Thank you for your smart writing that hones in on key points re the latest Columbus saga. I continue to be incredulous that rather than do their homework, journalists often resort to sound bites and a few voices that reiterate the same tired cliches and seemingly speak for all. Italian Americans ARE diverse.

Now wouldn't it be great if

Now wouldn't it be great if the mainstream media could pick up on some of THESE comments? The calm, reasonable, historically contextualized ones? They just don't seem to fit the "script." No community can or should speak with one voice. No one should pretend to be that voice. The very name: Italian American One Voice Coalition, frightens me.

I couldn't agree more. It

I couldn't agree more. It seems to be the bane of all ethnic minority communities that "spokespeople" emerge and the media goes to them over and over and over again. Why is it that our so-called spokespeople are so easily offended? The Columbus Circle art installation is a non-issue. The artist's intention is to give an observer a closer look at a particular work of art, in this case a statue of Columbus that one can only get so close to from the street level. It's just that: let's look closely at this statue and admire, discuss, comment on the its artistic merit, maybe learn about who designed and sculpted it, etc. That it's Columbus seems besides the point, or rather irrelevant. For the Pavlovian IA "spokespeople," however, mere mention of the name Columbus without genuflecting and reciting the Litany of Saints, drives them to intense chest pounding and rapid-fire oration. Even the seemingly positive comment, like that the NIAF representative -- "It opens up an opportunity to have a dialogue about the role of Christopher Columbus" -- comes off equally Pavlovian for, again, the mere mention of Columbus must always get one at the ready for an episode in opposing viewpoints (the artist doesn't at all seem intent on discussing Columbus the person, but rather Columbus the statue). It's really quite pathological and sad. They certainly don't represent me.

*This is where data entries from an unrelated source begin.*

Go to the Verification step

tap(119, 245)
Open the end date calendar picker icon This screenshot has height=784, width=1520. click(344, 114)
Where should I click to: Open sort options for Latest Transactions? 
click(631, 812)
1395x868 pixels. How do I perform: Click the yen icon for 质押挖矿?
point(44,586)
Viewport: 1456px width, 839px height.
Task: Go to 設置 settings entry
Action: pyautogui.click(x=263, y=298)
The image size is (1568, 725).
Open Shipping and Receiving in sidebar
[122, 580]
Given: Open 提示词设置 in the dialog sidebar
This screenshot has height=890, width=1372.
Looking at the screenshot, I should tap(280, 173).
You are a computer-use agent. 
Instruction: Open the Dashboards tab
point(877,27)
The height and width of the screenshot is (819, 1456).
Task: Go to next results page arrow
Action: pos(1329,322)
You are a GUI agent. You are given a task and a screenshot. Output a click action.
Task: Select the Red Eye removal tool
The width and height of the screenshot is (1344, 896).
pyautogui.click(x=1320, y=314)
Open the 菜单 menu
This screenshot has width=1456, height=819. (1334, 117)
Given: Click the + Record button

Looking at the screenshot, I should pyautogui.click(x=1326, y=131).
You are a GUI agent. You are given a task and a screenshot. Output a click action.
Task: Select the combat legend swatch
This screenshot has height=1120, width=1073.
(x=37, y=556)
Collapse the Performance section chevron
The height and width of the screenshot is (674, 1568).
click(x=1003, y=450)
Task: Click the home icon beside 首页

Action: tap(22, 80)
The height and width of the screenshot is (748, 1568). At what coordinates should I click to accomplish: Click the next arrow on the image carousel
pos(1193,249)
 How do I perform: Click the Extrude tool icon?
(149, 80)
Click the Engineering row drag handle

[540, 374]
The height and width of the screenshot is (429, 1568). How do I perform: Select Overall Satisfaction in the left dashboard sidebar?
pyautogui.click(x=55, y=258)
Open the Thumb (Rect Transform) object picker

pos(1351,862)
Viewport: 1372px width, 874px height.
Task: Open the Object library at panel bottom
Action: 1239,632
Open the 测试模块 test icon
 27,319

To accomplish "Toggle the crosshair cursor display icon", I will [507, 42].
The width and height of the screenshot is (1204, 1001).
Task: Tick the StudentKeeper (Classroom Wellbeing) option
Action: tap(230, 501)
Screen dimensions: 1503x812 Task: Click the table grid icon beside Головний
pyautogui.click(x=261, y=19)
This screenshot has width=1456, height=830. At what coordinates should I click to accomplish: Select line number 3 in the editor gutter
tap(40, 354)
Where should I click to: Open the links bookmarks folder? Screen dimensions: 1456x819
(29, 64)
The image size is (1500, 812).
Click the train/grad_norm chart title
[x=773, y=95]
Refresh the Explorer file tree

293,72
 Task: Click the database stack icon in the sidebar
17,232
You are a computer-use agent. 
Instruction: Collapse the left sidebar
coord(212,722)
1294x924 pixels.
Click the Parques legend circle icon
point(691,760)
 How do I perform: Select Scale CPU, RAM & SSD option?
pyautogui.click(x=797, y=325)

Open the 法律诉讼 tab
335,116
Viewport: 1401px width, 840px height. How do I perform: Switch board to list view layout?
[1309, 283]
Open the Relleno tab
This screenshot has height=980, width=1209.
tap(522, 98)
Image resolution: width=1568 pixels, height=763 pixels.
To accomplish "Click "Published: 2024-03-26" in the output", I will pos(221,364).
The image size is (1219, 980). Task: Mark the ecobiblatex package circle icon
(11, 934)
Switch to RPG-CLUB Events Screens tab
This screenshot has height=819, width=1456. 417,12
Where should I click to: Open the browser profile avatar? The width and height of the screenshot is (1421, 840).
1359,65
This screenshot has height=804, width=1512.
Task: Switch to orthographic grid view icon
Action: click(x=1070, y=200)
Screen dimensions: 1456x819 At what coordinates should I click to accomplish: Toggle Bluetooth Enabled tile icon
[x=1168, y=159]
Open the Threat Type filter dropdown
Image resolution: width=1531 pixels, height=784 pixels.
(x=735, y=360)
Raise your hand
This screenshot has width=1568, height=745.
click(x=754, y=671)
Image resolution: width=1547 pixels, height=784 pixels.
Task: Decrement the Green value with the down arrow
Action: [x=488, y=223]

It never fails to amaze me

It never fails to amaze me how the media decides that incidents like this one are stories. Big, noisy, public art projects like this one and others by the Christos tend to generate these kinds of "look what they're doing to our_________" controversies, many of which continue as useful critical dialoque. But this story tries to do more--it assigns (out of nowhere) instant authority to these guys as representatives of a broad community. And then accepts that their plaints are those of an assumed "community" consensus that this work is wrong because it is clearly defamatory or hateful. If Diane Savino, Diane di Prima, Calandra folks, and many others across our spectrum came together to voice serious concerns, then somebody should listen. And maybe something useful might come from it. Except that this current complaint is bogus, and the media are incapable of identifying those voices--our voices-- as speaking for, an Italian American community worth listening to. Peccato.

Bravissimo -- this is the

Bravissimo -- this is the kind of sharp and informed critique that is so necessary but rarely made. Despite the claim inherent in one organization's name, Italian Americans do not speak with "one voice," and certainly not all in the unreflective, dogmatic and defensive tones of some of our so-called spokespeople. The historical perspective in this piece also is welcome -- it certainly puts today's 'prominenti' in context.